My mother, Mary Ellen Gabias, used to work at the national office in the 80s. She was in charge of the Job Opportunities for the Blind. My father, Paul Gabias, met my mother through that program briefly and then again while attending a leadership seminar. My mom happened to be one of the ones giving a tour for the seminar group. If you have ever been to the national office, you know that everyone helps out where they are needed no matter what their position may be. Well, my mom says that that was the worst tour she ever gave. Anything that could go wrong did. The ancient freight elevator got stuck with everybody onboard, among other minor disasters. My father, however, knew he had found his future wife even if she didn’t know it yet.

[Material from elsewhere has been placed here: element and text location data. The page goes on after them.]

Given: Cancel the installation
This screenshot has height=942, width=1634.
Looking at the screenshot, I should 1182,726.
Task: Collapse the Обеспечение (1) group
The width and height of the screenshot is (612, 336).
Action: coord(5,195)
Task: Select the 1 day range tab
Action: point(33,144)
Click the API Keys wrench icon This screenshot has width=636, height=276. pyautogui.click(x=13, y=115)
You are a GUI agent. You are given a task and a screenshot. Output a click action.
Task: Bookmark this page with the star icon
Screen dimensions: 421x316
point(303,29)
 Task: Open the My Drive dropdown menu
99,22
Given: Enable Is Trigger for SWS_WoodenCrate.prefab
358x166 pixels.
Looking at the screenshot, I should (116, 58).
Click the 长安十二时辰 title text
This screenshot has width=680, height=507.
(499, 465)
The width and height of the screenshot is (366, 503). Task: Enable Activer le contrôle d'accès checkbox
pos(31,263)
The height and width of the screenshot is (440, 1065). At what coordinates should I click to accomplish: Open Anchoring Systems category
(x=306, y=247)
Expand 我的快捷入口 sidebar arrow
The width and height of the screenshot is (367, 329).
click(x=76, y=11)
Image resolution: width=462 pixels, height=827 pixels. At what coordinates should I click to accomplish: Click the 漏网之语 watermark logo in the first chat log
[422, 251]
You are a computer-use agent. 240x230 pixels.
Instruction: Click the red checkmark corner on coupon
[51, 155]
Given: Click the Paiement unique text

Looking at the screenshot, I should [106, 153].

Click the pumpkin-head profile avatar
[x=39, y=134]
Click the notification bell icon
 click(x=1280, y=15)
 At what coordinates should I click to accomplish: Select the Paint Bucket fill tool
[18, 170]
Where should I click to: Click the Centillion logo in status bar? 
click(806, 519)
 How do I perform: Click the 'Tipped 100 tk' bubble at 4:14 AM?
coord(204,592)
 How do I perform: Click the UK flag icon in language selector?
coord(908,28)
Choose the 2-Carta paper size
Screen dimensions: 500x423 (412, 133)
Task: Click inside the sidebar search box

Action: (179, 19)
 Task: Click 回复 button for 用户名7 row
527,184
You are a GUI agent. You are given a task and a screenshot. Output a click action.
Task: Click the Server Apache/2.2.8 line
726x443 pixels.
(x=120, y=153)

So I would like to thank the National Federation of the Blind. Because if it wasn’t for this community, I would not exist. [applause] Although I may not be blind, this is my family, I am a Federation baby, and this is my family reunion. [applause] I am part of the next generation of Federationists. The next generation may not all be blind, but we know that blindness is not the characteristic that defines you, me, or your child’s future. Every day we live with high expectations of blind people. We don’t understand why there are low expectations. We are the result of the dreams of blind people. We live the lives you fought for. We know that blindness doesn’t hold you back because you have taught us. Thank you.